▶ **Directions**:
Set out exactly every line of the entries below, starting at the line that holds "RSS (1322, 1421)" and stopping after the line that holds "Terms (1418, 1421)".
* * * * * * *
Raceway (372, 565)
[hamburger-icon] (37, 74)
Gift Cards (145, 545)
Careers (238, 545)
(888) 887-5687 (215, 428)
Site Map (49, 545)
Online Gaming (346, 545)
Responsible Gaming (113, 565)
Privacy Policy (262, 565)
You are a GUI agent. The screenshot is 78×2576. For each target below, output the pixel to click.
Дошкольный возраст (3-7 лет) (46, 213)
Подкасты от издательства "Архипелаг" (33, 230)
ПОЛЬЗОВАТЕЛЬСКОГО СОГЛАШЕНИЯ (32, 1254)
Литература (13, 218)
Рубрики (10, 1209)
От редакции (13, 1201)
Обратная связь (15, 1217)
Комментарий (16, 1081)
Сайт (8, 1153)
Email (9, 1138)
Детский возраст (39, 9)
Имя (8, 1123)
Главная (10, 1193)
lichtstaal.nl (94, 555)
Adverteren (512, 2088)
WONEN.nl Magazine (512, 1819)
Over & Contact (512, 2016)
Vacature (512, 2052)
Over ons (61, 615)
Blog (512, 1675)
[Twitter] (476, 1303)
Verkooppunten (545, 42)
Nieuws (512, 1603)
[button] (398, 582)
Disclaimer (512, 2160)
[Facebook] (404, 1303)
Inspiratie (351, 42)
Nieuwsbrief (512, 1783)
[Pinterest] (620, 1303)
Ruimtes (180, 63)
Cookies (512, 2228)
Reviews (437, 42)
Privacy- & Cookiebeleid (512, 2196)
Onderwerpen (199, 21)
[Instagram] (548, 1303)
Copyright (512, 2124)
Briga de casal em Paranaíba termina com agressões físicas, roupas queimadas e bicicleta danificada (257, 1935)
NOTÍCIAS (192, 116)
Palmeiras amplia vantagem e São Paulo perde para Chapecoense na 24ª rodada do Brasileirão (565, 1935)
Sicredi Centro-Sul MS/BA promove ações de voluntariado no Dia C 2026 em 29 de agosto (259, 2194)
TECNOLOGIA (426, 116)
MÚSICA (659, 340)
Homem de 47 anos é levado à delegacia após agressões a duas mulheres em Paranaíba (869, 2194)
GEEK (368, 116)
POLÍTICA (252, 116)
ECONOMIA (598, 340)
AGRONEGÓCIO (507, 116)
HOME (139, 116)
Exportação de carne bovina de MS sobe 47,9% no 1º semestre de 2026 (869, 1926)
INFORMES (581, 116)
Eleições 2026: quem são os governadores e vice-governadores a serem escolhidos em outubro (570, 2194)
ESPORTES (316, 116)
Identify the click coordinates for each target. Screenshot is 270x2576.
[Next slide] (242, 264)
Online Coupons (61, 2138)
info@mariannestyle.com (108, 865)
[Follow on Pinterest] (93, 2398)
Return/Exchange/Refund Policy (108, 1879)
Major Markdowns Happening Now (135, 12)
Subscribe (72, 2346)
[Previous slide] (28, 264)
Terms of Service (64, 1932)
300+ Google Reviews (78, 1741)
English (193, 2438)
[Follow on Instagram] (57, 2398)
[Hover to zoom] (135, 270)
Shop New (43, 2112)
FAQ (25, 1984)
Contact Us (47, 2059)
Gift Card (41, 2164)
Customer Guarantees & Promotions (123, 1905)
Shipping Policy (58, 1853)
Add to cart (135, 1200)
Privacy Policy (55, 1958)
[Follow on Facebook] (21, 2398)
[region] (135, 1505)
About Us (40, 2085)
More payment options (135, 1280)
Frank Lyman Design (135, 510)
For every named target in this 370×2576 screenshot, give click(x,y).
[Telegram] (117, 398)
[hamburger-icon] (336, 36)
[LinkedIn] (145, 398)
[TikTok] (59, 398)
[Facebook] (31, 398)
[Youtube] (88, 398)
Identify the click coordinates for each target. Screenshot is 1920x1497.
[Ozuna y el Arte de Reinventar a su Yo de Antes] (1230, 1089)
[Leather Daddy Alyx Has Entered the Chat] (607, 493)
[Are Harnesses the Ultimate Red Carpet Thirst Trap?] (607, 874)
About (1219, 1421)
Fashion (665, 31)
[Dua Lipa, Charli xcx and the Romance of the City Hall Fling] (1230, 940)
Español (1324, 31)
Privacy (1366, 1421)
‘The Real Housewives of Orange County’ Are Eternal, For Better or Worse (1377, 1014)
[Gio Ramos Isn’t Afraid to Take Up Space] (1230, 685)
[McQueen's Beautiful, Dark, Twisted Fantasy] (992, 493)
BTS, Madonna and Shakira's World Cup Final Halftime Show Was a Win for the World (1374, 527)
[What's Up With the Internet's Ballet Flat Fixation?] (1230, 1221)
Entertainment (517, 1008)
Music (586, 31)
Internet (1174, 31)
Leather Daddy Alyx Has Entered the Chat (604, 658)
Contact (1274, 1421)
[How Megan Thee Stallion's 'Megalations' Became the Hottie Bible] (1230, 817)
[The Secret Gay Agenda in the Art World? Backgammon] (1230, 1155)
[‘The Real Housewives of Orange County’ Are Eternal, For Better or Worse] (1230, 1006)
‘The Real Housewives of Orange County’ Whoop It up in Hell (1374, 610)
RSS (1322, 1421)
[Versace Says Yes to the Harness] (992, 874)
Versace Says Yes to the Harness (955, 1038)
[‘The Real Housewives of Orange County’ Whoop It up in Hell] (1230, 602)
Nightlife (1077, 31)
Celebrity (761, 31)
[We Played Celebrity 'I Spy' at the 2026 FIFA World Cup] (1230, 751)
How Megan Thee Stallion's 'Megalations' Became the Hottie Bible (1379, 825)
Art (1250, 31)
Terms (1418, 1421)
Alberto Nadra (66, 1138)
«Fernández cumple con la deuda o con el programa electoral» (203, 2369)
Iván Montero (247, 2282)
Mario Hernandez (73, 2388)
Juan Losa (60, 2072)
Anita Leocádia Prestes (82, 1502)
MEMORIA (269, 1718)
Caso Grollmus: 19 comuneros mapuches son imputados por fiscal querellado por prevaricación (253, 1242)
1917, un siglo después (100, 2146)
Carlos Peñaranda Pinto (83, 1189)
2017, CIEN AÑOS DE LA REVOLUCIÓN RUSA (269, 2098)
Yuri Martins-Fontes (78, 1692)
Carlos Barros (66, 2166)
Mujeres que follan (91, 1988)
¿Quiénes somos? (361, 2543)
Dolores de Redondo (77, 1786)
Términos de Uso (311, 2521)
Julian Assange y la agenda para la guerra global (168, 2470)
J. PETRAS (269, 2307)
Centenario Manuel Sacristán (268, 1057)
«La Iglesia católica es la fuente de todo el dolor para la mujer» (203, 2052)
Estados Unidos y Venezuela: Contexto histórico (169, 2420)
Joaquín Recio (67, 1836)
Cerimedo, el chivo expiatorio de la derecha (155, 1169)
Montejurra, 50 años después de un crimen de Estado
* * * * * * *
▶ **Answer below**:
RSS (1322, 1421)
[Versace Says Yes to the Harness] (992, 874)
Versace Says Yes to the Harness (955, 1038)
[‘The Real Housewives of Orange County’ Whoop It up in Hell] (1230, 602)
Nightlife (1077, 31)
Celebrity (761, 31)
[We Played Celebrity 'I Spy' at the 2026 FIFA World Cup] (1230, 751)
How Megan Thee Stallion's 'Megalations' Became the Hottie Bible (1379, 825)
Art (1250, 31)
Terms (1418, 1421)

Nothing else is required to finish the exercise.